A transição das vistorias analógicas para a garantia da qualidade baseada em evidências e dados em tempo real na engenharia civil

No ecossistema da construção civil de grande porte — que abrange desde edifícios residenciais de múltiplos pavimentos até grandes complexos industriais e obras de infraestrutura —, a gestão da qualidade deixou de ser uma atividade puramente periférica e passou a figurar como um elemento crítico para a sustentabilidade financeira dos projetos. Diferentemente de setores industriais manufatureiros, onde o ambiente de produção é rigidamente controlado, o canteiro de obras é um ambiente dinâmico, sujeito a intempéries climáticas, alta rotatividade de mão de obra e simultaneidade de frentes de trabalho executadas por equipes próprias e terceirizadas.

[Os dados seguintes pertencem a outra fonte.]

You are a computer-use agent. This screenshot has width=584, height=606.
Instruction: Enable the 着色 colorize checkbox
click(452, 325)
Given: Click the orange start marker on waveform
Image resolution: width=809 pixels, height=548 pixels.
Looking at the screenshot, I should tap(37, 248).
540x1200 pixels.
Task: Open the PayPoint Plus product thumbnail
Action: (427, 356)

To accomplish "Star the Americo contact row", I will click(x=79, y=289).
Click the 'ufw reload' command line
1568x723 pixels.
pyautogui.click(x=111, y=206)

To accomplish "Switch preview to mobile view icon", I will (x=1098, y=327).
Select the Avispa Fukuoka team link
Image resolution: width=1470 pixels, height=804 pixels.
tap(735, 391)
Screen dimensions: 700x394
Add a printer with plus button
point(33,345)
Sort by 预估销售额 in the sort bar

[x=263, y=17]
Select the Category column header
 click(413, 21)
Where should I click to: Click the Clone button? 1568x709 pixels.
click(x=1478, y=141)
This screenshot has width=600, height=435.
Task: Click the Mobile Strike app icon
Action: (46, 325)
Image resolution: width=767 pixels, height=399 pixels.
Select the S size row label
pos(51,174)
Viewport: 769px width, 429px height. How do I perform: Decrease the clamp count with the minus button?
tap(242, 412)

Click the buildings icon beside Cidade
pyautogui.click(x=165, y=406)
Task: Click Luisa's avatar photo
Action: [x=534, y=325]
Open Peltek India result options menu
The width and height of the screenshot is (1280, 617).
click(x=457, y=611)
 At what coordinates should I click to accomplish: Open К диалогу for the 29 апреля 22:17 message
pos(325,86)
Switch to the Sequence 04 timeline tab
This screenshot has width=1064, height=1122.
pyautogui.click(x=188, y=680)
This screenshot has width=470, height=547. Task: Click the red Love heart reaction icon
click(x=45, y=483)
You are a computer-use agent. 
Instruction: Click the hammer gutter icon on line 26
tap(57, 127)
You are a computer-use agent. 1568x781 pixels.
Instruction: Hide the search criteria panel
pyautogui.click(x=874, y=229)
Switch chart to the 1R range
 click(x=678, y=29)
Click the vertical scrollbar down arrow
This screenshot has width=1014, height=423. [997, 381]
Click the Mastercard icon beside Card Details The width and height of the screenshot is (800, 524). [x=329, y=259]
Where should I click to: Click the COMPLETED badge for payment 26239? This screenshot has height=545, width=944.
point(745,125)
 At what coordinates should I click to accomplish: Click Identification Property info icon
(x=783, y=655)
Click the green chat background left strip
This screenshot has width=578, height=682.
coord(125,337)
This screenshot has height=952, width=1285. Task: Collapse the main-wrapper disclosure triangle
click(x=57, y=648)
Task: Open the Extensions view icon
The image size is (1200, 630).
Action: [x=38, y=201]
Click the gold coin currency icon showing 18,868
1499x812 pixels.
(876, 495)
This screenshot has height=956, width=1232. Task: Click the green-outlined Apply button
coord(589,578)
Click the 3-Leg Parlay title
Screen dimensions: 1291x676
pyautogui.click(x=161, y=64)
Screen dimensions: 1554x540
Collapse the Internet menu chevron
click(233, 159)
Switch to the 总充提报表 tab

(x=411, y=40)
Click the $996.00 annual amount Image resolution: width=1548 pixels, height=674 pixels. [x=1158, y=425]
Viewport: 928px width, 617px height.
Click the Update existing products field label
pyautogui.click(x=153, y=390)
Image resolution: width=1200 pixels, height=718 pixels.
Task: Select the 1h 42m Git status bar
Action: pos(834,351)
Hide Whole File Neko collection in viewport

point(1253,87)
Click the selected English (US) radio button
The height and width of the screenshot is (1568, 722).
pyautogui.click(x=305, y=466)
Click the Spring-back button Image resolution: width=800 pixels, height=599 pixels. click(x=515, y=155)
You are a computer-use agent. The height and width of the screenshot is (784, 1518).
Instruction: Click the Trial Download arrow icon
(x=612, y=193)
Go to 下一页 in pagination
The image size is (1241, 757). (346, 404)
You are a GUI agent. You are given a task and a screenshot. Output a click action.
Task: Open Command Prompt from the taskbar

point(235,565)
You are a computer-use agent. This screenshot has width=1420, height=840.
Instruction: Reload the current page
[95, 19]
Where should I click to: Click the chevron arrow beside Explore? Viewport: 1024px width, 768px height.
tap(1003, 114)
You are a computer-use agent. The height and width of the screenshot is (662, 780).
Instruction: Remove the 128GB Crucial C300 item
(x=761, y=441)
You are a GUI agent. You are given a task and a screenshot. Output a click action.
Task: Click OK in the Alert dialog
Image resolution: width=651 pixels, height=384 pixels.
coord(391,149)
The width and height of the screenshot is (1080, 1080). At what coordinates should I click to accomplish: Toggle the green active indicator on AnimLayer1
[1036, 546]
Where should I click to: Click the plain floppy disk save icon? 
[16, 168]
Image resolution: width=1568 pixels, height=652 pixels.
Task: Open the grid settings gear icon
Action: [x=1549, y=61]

Nesse cenário complexo, o índice de retrabalho consolida-se como um dos principais ralos de produtividade e margem de lucro das construtoras e incorporadoras. Entende-se por retrabalho qualquer atividade de demolição, correção, substituição ou reparo de um serviço que não foi executado em conformidade com as especificações técnicas, projetos executivos ou normas regulamentadoras na primeira tentativa.

Os impactos financeiros dessas falhas não se limitam ao custo direto dos materiais desperdiçados e das horas de mão de obra adicionais. Eles estendem-se de forma severa sobre o cronograma físico-financeiro da obra, gerando atrasos em cascata nas etapas substituíveis, custos extras com mobilização de equipamentos, aplicação de multas contratuais e, em cenários de longo prazo, passivos de garantia pós-entrega que corroem a reputação institucional da marca no mercado.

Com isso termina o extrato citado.